**Source text:**
Equity Placing
19 February 2009
KEFI Minerals plc
("KEFI" or the "Company')
AIM: KEFI
Equity Placing
* KEFI raises up to £585,000 through a private placing of which £384,434 is
conditional on shareholder approval
* Company now fully funded through 2009
KEFI, the AIM-quoted gold and copper exploration company, is pleased to
announce it has successfully placed 58,434,004 ordinary shares at a price of 1
penny per ordinary share (the "Placing Price") (the "Placing Shares") to raise
approximately £585,000 before expenses (the "Placing").The proceeds from the
Placing provide KEFI with sufficient working capital for its planned 2009 work
program.
The issue of 38,434,004 of the Placing Shares is conditional on shareholder
approval. Shareholder approval will be sought at a General Meeting ("GM") of
the Company to be convened at 10.00 am on 9 March 2009. A circular convening
the GM will be dispatched on 20 February 2009 to shareholders and a copy will
be available on this date from the Company's website www.kefi-minerals.com.
Summary
The Company had identified a number of external placees to subscribe for
40,000,000 ordinary shares at the Placing Price. However, the Company does not
have sufficient shareholder authority to issue this number of Ordinary Shares.
In order to accommodate the wishes of the external placees that the Placing be
completed without delay, the Company effected the Placing by agreeing to issue
20,000,000 new Ordinary Shares ("New Placing Shares") to placees (being
Ordinary Shares available for issue by the Company without requiring
shareholder approval) and by procuring existing shareholder, EMED Mining
Limited ("EMED"), to sell 20,000,000 of its existing Ordinary Shares to
placees.

Pixel coordinate grounding records
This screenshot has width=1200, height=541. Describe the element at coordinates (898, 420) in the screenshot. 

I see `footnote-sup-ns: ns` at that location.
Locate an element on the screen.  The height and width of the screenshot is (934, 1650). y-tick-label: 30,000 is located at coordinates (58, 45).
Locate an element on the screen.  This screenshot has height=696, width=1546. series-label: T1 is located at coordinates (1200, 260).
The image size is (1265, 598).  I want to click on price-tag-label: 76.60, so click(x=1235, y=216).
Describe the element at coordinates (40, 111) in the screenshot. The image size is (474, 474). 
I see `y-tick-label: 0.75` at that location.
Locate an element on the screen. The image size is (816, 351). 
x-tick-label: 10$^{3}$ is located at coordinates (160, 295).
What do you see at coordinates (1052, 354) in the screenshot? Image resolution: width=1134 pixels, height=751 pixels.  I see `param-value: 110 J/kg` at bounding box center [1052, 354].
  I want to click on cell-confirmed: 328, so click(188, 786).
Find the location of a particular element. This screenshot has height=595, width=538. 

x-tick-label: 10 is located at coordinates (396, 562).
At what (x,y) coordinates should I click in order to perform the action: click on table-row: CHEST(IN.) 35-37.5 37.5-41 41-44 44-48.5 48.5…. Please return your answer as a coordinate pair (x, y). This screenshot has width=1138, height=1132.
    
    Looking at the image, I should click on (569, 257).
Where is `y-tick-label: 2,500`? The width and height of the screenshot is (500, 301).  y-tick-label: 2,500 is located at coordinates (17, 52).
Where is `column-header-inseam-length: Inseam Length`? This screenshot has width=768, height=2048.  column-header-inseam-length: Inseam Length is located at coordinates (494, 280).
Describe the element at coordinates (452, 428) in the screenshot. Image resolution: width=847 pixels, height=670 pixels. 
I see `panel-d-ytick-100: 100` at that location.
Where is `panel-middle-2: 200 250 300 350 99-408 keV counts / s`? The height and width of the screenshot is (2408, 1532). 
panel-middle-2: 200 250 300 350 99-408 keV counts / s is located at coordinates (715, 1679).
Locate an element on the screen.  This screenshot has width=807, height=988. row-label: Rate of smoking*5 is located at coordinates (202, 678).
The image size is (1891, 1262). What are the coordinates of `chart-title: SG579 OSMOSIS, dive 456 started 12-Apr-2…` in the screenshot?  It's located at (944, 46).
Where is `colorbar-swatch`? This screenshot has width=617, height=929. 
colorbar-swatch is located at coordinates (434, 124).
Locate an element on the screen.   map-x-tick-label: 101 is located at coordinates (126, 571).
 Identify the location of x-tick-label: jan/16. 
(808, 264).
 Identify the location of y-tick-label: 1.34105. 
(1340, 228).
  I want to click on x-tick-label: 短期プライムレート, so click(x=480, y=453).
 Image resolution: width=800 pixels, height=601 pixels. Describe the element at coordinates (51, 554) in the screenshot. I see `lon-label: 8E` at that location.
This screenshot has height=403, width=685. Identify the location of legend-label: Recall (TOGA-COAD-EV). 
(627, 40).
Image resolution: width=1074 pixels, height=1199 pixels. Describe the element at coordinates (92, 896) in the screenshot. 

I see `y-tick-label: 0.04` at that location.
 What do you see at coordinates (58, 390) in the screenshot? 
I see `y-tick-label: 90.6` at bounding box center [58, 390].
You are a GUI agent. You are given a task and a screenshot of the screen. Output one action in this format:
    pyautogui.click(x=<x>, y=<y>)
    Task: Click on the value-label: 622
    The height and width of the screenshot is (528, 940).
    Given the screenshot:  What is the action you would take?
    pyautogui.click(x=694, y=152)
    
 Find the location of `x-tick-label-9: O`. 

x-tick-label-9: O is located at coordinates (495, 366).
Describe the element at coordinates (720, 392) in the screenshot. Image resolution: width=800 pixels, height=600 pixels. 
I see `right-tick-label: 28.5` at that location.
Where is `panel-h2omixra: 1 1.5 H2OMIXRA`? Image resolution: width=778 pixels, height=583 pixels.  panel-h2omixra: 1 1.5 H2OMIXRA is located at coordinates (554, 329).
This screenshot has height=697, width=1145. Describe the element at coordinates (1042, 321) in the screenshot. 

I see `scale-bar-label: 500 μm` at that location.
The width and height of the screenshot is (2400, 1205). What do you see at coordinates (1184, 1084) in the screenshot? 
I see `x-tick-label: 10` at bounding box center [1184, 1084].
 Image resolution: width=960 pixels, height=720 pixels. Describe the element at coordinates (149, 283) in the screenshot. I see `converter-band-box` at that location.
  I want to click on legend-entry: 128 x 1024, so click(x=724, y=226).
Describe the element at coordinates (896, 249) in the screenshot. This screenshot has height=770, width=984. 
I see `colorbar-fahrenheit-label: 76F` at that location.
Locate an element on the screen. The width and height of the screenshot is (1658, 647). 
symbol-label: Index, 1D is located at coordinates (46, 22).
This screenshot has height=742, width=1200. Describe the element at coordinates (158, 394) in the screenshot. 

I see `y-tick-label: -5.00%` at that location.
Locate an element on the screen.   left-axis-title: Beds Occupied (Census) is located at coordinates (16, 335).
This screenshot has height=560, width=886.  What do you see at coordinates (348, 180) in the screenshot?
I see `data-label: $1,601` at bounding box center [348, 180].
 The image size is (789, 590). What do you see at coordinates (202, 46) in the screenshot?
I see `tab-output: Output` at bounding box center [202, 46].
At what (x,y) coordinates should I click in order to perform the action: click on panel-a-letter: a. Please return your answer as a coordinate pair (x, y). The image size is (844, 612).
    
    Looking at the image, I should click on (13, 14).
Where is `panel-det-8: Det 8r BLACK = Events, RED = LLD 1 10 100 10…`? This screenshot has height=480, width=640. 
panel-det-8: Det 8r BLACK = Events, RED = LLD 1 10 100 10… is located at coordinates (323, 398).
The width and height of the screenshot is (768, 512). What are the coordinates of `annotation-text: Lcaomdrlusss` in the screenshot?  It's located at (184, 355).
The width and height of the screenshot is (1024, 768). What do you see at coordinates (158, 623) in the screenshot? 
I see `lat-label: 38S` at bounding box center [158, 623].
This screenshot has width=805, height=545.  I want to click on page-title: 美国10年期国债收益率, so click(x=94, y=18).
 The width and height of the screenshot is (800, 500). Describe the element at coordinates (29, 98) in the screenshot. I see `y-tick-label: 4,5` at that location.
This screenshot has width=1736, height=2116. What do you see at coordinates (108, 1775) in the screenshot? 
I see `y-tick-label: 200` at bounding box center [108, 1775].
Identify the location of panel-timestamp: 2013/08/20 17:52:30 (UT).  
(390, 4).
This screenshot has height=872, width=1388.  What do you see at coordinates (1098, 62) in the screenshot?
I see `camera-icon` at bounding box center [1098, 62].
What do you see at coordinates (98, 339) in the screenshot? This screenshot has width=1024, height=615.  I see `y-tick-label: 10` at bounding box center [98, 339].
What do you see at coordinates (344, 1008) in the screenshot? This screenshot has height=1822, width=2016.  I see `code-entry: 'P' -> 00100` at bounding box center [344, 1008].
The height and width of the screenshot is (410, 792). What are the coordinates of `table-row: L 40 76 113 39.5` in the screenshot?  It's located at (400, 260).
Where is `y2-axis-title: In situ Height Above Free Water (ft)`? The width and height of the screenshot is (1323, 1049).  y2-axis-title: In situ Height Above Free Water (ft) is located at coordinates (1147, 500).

**Instructions:**
1 > Return every line of the entries that contains the string "legend", treating matches as case-sensitive.
2 > Extend the KEFI placing announcement, picking up after its final sentence.
The KEFI placing announcement and the entries were drawn from separate, unrelated sources.

**Task results:**
1 >
This screenshot has height=403, width=685. Identify the location of legend-label: Recall (TOGA-COAD-EV). 
  I want to click on legend-entry: 128 x 1024, so click(x=724, y=226).

2 >
The Company has further agreed that, subject to shareholder approval at the
General Meeting to be held on 9 March 2009, EMED will be issued with 38,434,004
new Ordinary Shares ("New EMED Shares") at the Placing Price (20,000,000 of
which represent the Ordinary Shares which EMED transferred to placees and
18,434,004 of which represent new funds to be provided by EMED in order to
maintain its percentage interest in the Company following the Placing). The
issue of the New EMED Shares is conditional on shareholder approval and the
Company will only receive the full amount of the Placing if the Resolutions are
passed. In the event that the Resolutions are not passed, the Company will only
receive £200,000, the New EMED Shares will not be issued and EMED would have
reduced its holding in the Company through the sale of 20,000,000 existing
Ordinary Shares to placees.
The total number of shares in issue following the issue of the New Placing
Shares will be 149,645,576 Ordinary Shares and the total number of shares in
issue, assuming the New EMED Shares are issued will be 188,079,580 Ordinary
Shares.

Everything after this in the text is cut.